At the time, Slater and Gordon special counsel Nathan Rapoport said the Australian government banned commissions to financial advisers for new members through its Future of Financial Advice reforms because it was clear they were not in members’ best interests.

“Ever since, Colonial continued to pay commissions with respect to existing members under what became known as the ‘grandfathering exception’, and because of this, it continued charging those members higher fees,” Mr Rapoport said.

“The Hayne report found there was no justification for continuing to pay commissions to financial advisers. We agree. Paying these commissions – and as a result charging members higher fees – ripped hundreds of millions of dollars out of members’ retirement savings to profit the financial advisers or the licensees they worked for who were not required to provide any services in exchange.

“We allege that Colonial should have stopped paying the commissions for all its members and reduced their fees accordingly, as it properly did for new members.

“At the royal commission, Colonial accepted that some of its conduct fell below community standards and expectations.

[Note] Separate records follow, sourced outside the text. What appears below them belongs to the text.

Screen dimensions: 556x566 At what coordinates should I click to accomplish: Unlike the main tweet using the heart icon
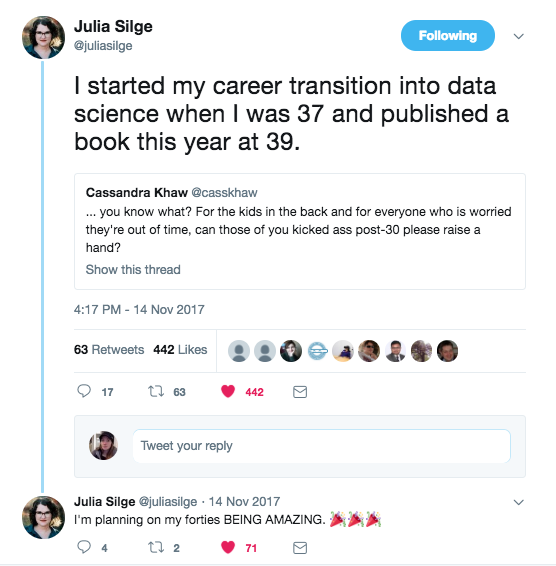point(228,391)
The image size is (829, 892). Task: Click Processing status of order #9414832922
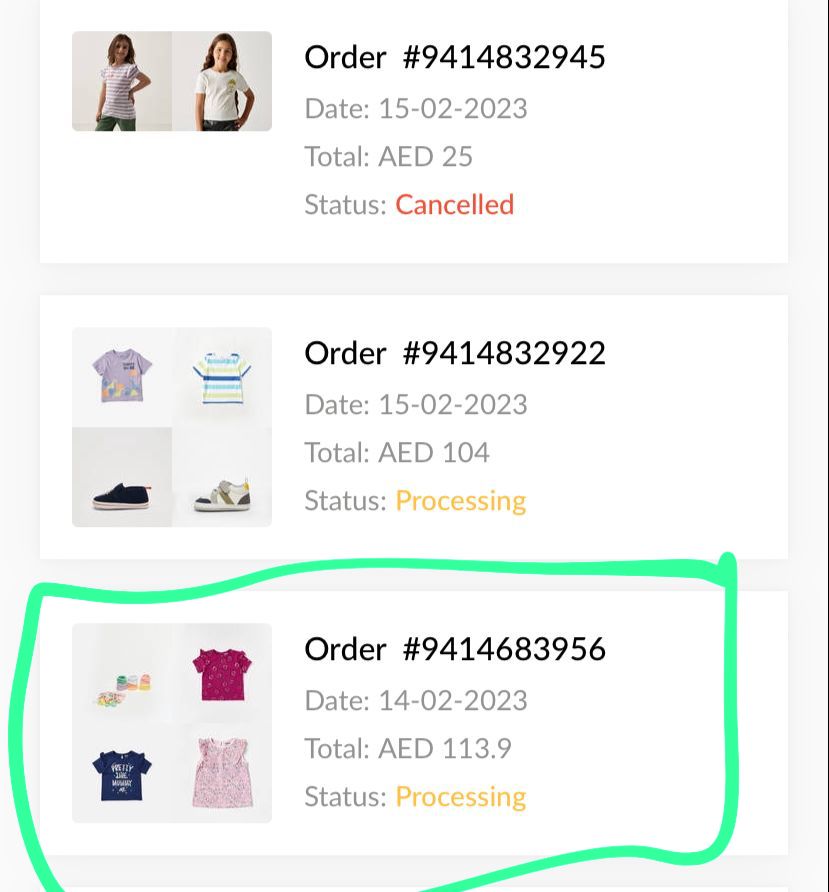(460, 501)
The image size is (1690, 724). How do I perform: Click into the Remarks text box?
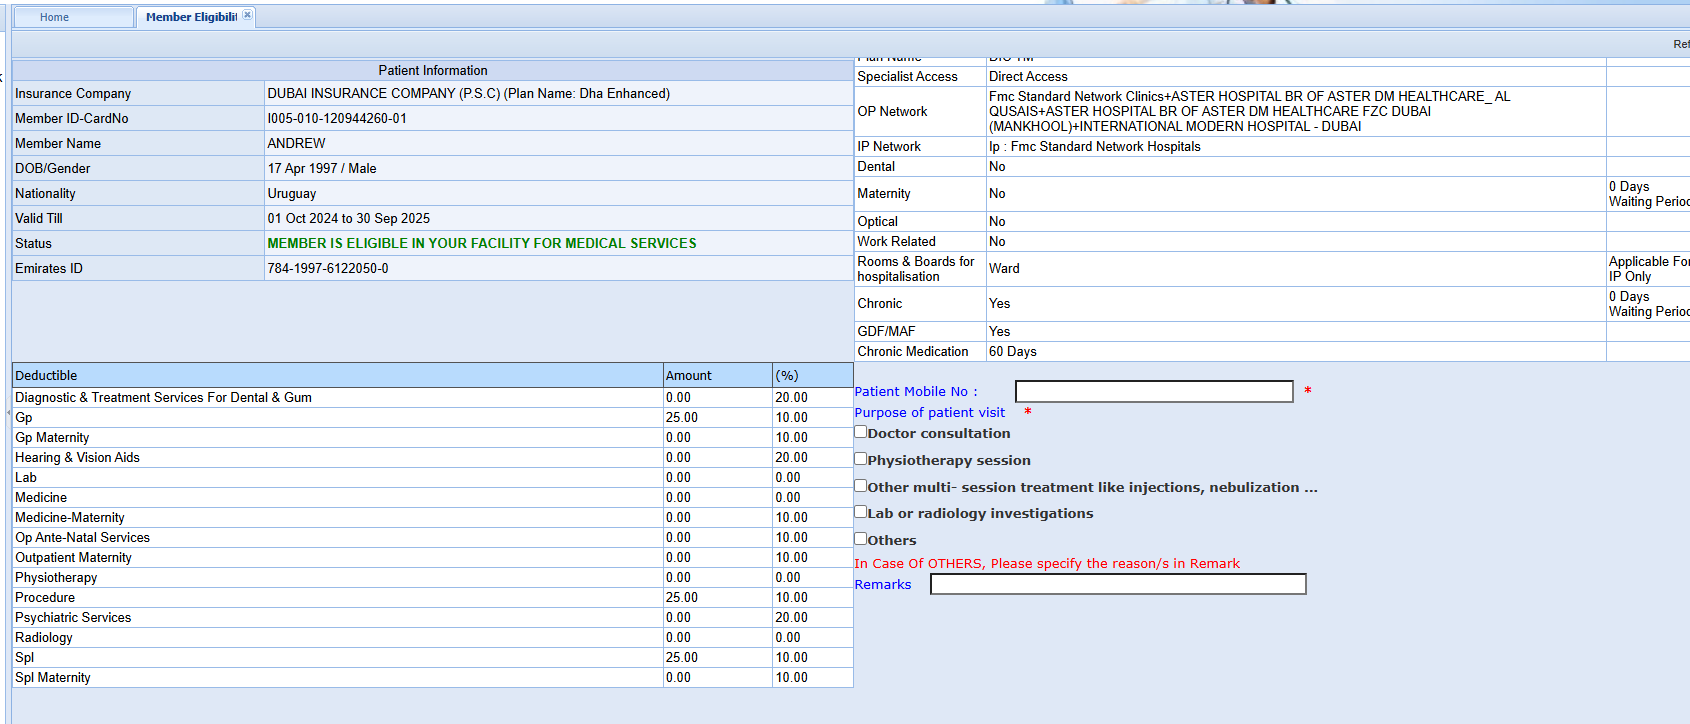1117,584
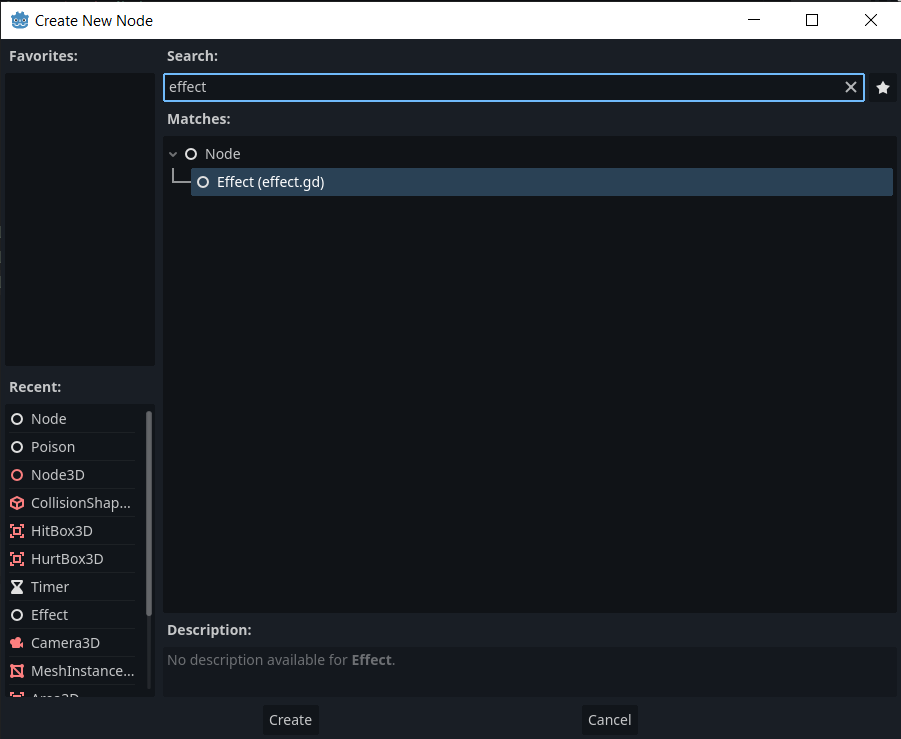901x739 pixels.
Task: Select Effect (effect.gd) in Matches
Action: click(269, 182)
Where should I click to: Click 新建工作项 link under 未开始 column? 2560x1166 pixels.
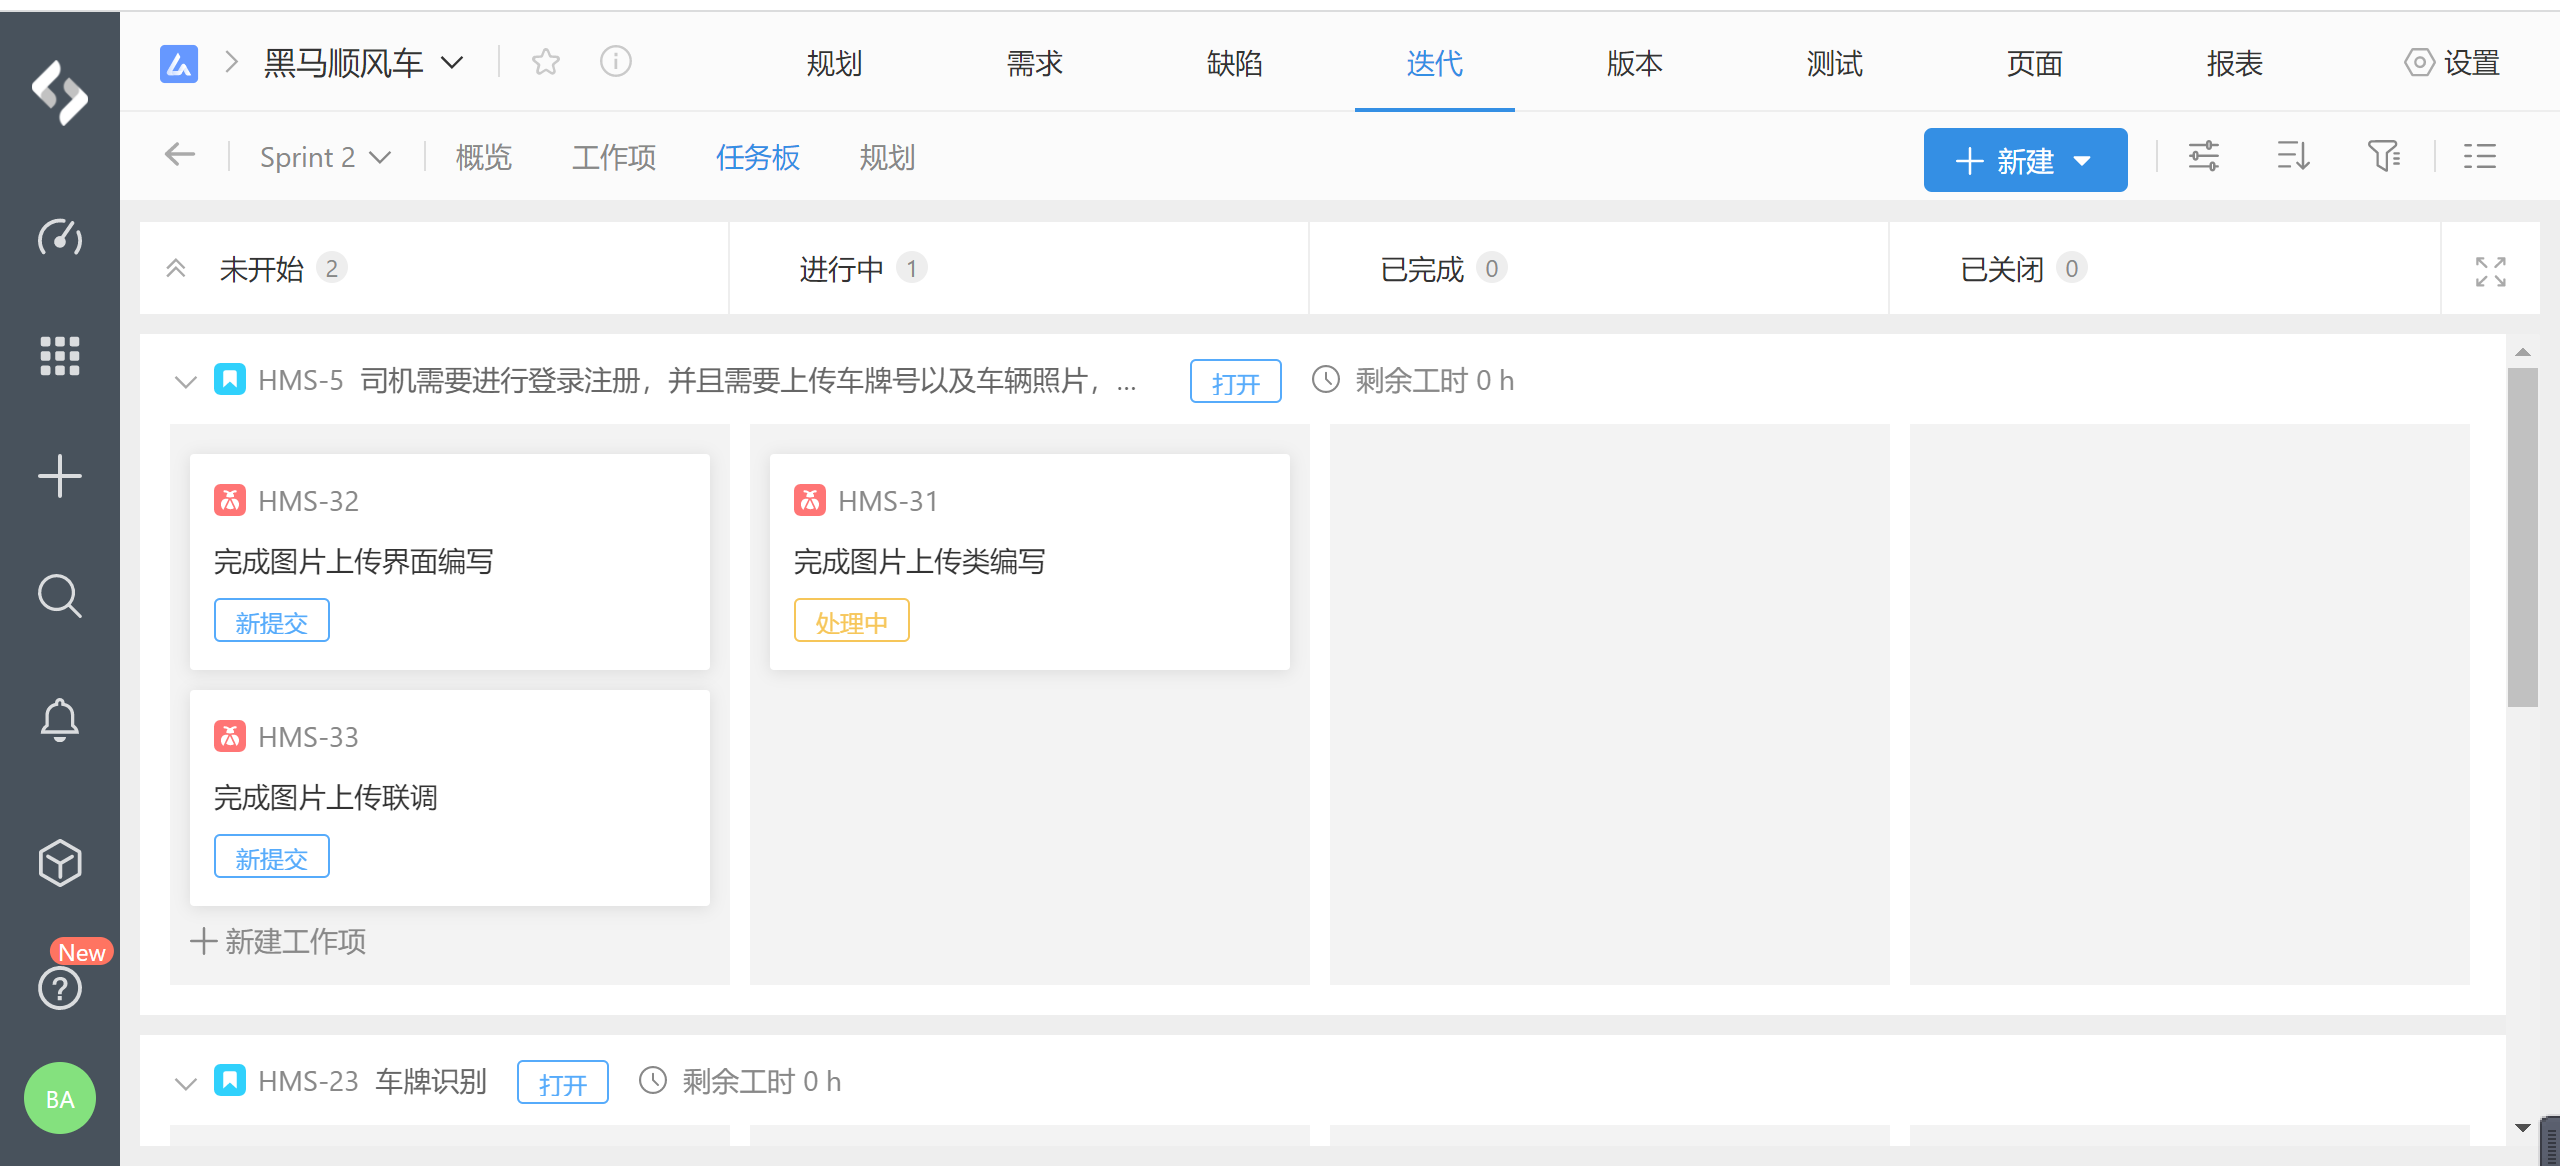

This is an understatement. We believe Colonial’s conduct was in breach of the law and it should be held to account and required to compensate its members.”

Slater and Gordon is also pursuing Commonwealth Bank and Colonial First State in a separate group proceeding for breaching the trust of superannuation fund members by investing members’ retirement savings with its parent bank, even though the bank did not offer the best interest rates.